Jusqu’alors, certaines règles n’étaient, en effet, pas considérées comme des « plans et programmes » et échappaient, en conséquence, à toute évaluation environnementale. La définition donnée en 2016 impose, aujourd’hui, de requalifier, à sa lumière, les normes urbanistiques et environnementales adoptées auparavant.
Ainsi, à nouveau interrogée par le Conseil d’Etat de Belgique, la Cour de Justice de l’Union européenne a décidé, ce 7 juin 2018, que le règlement d’urbanisme zoné adopté par la Région de Bruxelles-Capitale pour définir des nouvelles règles de gabarits et d’implantation des constructions dans le quartier européen constitue un « plan-programme » qu’il aurait fallu soumettre à une évaluation environnementale avant son adoption.
Le même jour , la Cour a décidé que constitue également un « plan et programme » un « périmètre de remembrement urbain » adopté par la Région wallonne pour délimiter un territoire au sein duquel les autorités peuvent s’écarter des règles d’affectation du plan de secteur lors de la délivrance des permis.

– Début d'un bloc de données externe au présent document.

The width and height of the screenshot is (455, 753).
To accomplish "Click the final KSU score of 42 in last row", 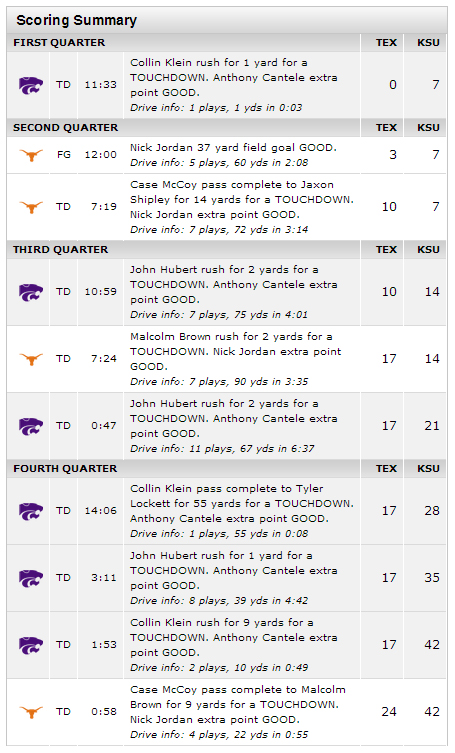I will pyautogui.click(x=431, y=712).
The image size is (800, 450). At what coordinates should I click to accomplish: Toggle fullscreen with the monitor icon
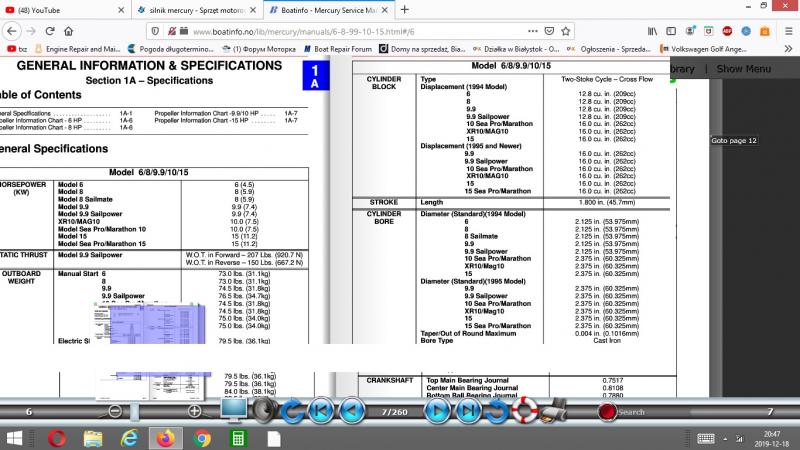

Elle en conclut qu’il fallait également réaliser une évaluation environnementale avant de l’adopter.
7. À l’heure d’écrire ces lignes, la Cour constitutionnelle est, par ailleurs, saisie d’un recours en annulation dirigé contre certaines dispositions du nouveau Code wallon de l’aménagement du territoire (CoDT).
Si ce nouveau code, qui n’a pas été soumis à une évaluation environnementale préalable, constitue bien un « plan-programme » au regard de la définition européenne, la Cour constitutionnelle devrait annuler les dispositions attaquées. Avant de pouvoir adopter à nouveau de telles normes, le législateur wallon serait, alors, tenu, au préalable, d’analyser leurs effets sur l’environnement, de consulter les citoyens sur cette question et d’exprimer les motifs de ses choix.
Cela constituerait, pour le Parlement, une révolution dans sa façon d’élaborer le droit. Pour le citoyen, une telle décision consacrerait, par ailleurs, le droit que lui a donné le législateur européen, de donner son avis avant l’adoption d’une loi, d’un décret ou d’une ordonnance qui pourrait avoir des effets notables sur l’environnement.